» **TASK INSTRUCTIONS**
Please copy the records from the line containing "Click the Password field label" through the line containing "Action: (x=83, y=1355)", both included, reproducing every line unchanged.

» **DATASET EXCERPTS**
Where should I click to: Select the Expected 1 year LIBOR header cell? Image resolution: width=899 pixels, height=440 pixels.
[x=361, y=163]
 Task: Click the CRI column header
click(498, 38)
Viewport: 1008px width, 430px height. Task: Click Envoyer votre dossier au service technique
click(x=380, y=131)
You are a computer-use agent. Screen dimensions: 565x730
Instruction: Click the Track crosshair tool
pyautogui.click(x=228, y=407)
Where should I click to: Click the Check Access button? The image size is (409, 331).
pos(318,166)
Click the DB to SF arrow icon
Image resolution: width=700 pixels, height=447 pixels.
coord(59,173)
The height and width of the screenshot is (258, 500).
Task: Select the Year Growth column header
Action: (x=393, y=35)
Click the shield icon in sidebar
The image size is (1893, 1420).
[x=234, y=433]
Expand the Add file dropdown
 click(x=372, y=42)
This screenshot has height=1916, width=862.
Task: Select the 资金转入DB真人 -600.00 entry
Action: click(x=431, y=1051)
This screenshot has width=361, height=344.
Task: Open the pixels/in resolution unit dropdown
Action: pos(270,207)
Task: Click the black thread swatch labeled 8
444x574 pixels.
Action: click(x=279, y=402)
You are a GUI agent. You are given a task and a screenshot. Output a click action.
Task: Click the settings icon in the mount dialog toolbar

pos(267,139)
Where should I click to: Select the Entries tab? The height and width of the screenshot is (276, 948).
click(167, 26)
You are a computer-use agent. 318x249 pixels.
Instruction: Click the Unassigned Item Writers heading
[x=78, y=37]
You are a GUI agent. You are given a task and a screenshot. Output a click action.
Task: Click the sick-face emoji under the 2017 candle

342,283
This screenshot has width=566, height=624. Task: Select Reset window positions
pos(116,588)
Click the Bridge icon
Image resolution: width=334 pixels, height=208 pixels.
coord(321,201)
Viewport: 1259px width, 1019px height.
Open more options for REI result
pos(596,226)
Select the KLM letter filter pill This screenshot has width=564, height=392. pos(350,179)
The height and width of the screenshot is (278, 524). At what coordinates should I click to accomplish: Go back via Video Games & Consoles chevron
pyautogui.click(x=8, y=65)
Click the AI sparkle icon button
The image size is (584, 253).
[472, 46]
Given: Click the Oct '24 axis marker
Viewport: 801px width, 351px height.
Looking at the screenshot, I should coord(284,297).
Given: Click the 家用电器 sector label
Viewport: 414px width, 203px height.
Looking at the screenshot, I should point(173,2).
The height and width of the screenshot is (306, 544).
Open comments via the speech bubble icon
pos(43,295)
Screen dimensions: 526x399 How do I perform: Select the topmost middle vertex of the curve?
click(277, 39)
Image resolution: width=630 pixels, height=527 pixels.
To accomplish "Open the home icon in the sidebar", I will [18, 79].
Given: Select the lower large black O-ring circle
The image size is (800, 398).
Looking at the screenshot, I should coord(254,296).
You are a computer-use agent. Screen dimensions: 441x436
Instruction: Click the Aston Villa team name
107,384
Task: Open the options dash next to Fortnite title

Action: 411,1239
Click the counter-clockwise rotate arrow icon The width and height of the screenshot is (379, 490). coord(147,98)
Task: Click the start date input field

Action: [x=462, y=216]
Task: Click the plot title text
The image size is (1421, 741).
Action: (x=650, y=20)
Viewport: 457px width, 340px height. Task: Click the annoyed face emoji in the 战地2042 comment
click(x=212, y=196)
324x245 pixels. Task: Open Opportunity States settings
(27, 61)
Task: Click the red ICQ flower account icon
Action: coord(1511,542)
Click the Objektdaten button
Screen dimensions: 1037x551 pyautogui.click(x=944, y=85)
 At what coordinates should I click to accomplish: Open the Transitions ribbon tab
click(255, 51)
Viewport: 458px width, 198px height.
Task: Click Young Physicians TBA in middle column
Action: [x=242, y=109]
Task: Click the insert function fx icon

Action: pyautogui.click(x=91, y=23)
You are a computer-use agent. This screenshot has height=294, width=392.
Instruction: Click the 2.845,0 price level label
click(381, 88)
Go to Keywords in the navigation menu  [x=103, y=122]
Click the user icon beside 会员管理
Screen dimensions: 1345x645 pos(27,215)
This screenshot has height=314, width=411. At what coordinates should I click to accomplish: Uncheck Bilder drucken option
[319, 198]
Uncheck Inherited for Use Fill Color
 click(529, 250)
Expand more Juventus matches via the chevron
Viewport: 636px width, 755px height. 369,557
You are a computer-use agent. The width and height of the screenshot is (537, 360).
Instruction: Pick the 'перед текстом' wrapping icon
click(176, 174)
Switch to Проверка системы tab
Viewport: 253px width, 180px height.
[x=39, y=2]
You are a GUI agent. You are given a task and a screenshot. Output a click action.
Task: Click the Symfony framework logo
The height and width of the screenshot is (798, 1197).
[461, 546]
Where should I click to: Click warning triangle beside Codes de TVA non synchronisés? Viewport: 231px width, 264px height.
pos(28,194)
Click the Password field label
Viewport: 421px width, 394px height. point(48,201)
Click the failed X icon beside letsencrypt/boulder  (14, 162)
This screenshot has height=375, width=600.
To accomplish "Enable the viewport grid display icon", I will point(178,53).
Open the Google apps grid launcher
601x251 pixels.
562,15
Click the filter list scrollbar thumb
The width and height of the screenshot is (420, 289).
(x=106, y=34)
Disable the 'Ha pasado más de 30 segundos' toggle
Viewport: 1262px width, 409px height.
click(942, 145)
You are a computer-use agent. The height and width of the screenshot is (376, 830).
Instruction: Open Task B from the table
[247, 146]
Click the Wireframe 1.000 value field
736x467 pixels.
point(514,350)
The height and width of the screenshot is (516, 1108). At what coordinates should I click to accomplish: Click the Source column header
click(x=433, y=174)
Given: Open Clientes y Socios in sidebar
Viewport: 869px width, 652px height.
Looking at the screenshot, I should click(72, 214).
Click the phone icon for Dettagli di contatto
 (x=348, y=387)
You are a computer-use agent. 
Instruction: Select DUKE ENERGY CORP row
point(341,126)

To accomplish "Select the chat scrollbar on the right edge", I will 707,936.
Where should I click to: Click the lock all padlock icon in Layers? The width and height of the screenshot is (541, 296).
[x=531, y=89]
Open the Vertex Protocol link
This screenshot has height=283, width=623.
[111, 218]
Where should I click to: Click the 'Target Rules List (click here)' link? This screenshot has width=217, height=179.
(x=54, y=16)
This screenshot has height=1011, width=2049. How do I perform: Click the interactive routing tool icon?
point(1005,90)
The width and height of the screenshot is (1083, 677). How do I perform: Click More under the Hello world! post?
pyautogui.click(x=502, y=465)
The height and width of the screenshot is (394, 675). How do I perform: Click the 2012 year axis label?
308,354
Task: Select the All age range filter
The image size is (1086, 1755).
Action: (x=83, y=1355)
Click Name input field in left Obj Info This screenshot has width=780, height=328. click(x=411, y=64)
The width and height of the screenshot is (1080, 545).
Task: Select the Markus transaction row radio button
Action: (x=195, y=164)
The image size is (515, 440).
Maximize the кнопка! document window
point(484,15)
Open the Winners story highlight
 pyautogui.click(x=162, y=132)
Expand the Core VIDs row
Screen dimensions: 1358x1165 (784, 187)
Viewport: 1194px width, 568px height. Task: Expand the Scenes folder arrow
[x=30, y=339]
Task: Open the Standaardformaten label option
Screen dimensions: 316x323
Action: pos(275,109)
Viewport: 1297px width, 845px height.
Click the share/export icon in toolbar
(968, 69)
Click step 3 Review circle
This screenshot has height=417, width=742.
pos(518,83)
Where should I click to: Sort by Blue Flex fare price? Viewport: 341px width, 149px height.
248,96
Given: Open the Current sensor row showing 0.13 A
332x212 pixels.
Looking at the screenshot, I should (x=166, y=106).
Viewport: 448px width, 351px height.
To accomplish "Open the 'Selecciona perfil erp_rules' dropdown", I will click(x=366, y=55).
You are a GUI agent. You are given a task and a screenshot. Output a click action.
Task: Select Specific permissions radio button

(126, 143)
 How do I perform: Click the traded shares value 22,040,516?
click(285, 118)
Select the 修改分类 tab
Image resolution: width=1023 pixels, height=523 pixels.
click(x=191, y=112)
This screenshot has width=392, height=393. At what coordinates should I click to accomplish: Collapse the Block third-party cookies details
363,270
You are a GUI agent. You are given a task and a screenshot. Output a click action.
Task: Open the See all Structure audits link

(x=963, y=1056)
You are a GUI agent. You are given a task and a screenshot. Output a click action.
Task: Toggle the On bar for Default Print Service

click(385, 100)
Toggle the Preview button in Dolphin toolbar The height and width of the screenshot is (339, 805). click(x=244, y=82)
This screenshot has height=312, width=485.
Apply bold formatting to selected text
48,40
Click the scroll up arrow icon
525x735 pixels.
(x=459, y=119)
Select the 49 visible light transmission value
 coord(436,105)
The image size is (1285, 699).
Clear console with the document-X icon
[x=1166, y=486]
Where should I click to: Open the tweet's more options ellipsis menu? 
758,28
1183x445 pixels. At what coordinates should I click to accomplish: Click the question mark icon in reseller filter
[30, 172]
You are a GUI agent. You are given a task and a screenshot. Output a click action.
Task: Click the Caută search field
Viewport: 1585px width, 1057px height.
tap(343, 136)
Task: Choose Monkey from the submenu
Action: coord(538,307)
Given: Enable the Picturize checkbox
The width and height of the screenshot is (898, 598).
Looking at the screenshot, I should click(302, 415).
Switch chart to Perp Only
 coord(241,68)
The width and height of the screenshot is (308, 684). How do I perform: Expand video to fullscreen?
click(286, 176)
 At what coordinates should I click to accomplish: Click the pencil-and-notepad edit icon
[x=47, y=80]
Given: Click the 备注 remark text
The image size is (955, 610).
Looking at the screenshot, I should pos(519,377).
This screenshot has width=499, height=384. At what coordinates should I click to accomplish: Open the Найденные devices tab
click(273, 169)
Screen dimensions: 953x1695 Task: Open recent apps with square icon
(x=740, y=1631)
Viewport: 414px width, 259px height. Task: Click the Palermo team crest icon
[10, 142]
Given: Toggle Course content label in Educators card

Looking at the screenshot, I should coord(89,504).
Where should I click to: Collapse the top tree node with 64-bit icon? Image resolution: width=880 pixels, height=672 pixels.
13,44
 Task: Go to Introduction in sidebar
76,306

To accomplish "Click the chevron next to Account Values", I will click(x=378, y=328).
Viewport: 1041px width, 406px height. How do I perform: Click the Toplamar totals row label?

» **EXERCISE SOLUTION**
Click the Password field label
Viewport: 421px width, 394px height. point(48,201)
Click the failed X icon beside letsencrypt/boulder  (14, 162)
This screenshot has height=375, width=600.
To accomplish "Enable the viewport grid display icon", I will point(178,53).
Open the Google apps grid launcher
601x251 pixels.
562,15
Click the filter list scrollbar thumb
The width and height of the screenshot is (420, 289).
(x=106, y=34)
Disable the 'Ha pasado más de 30 segundos' toggle
Viewport: 1262px width, 409px height.
click(942, 145)
You are a computer-use agent. The height and width of the screenshot is (376, 830).
Instruction: Open Task B from the table
[247, 146]
Click the Wireframe 1.000 value field
736x467 pixels.
point(514,350)
The height and width of the screenshot is (516, 1108). At what coordinates should I click to accomplish: Click the Source column header
click(x=433, y=174)
Given: Open Clientes y Socios in sidebar
Viewport: 869px width, 652px height.
Looking at the screenshot, I should click(72, 214).
Click the phone icon for Dettagli di contatto
 (x=348, y=387)
You are a computer-use agent. 
Instruction: Select DUKE ENERGY CORP row
point(341,126)

To accomplish "Select the chat scrollbar on the right edge", I will 707,936.
Where should I click to: Click the lock all padlock icon in Layers? The width and height of the screenshot is (541, 296).
[x=531, y=89]
Open the Vertex Protocol link
This screenshot has height=283, width=623.
[111, 218]
Where should I click to: Click the 'Target Rules List (click here)' link? This screenshot has width=217, height=179.
(x=54, y=16)
This screenshot has height=1011, width=2049. How do I perform: Click the interactive routing tool icon?
point(1005,90)
The width and height of the screenshot is (1083, 677). How do I perform: Click More under the Hello world! post?
pyautogui.click(x=502, y=465)
The height and width of the screenshot is (394, 675). How do I perform: Click the 2012 year axis label?
308,354
Task: Select the All age range filter
The image size is (1086, 1755).
Action: (x=83, y=1355)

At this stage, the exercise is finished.